The vote, which came in an online session on Friday, reflects a changing balance of power within the opposition, which is trying to find new ways to connect with voters ahead of the nation’s 2024 presidential election and defeat left-wing leader Nicolas Maduro.
The article eliminating the “interim government” and the article creating the assets commission passed with 72 votes in favour, 29 against and 8 abstentions.
Three of four major opposition groups – Justice First, Democratic Action and A New Era – backed the bill to remove Guaido and create the five-member commission to manage foreign assets, especially United States-based refiner Citgo, a subsidiary of state-owned oil company PDVSA.
“It’s with a heavy heart that I make this vote,” said Luis Silva, a member of the Democratic Action party who participated in the online session for the vote.
“We haven’t been able to come up with a unanimous decision, but we need to look for new strategies.”
Supporters say opposition control of foreign assets is not at risk and the dissolution is necessary for unity ahead of the elections.
Guaido has been the public face of Venezuela’s fractious opposition since 2019, when he invoked the constitution to assume an interim presidency, garnering backing from the United States and other governments that rejected the 2018 re-election of Maduro.
However, Maduro has remained in control of nearly all Venezuela’s institutions, including its security forces, and Guaido’s interim government, which has control over some foreign assets and runs many embassies, has seen its support wane.
‘Jump into abyss’
Guaido, whose Voluntad Popular party did not back the effort, had urged lawmakers to replace him instead of dissolving the interim government.
“To annul this is to jump into the abyss,” Guaido told the assembly after the votes. “It is destroying what could have been maintained.”
Opposition parties hope Washington will extend a licence protecting Citgo from possible creditor seizures when the license expires in January.
Venezuela owes more than $60bn to creditors.
Meanwhile, a spokesperson for the US National Security Council said on Friday that Washington will continue to support the opposition, the assembly and the interim government “regardless of what form it takes”.

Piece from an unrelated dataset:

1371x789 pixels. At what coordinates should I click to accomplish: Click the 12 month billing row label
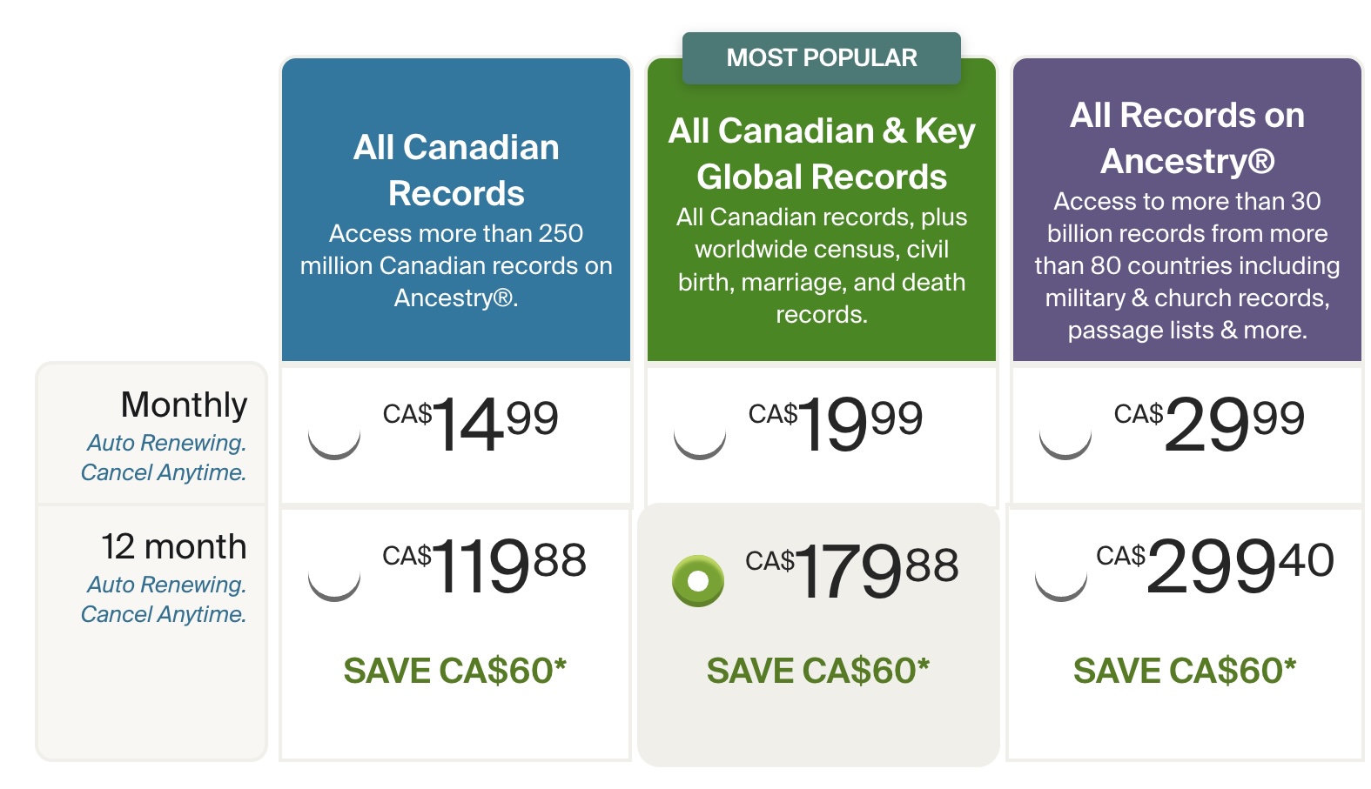(x=174, y=546)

The failure to drive out Maduro frustrated Venezuelans, who are struggling with high inflation, food shortages and the lowest wages in South America – hardships that forced millions of people to migrate in recent years.
In a poll taken by Andres Bello Catholic University in Caracas last month, only six percent of Venezuelans said they would vote for Guaido if he participated in presidential primaries next year while a few other opposition leaders got bigger numbers.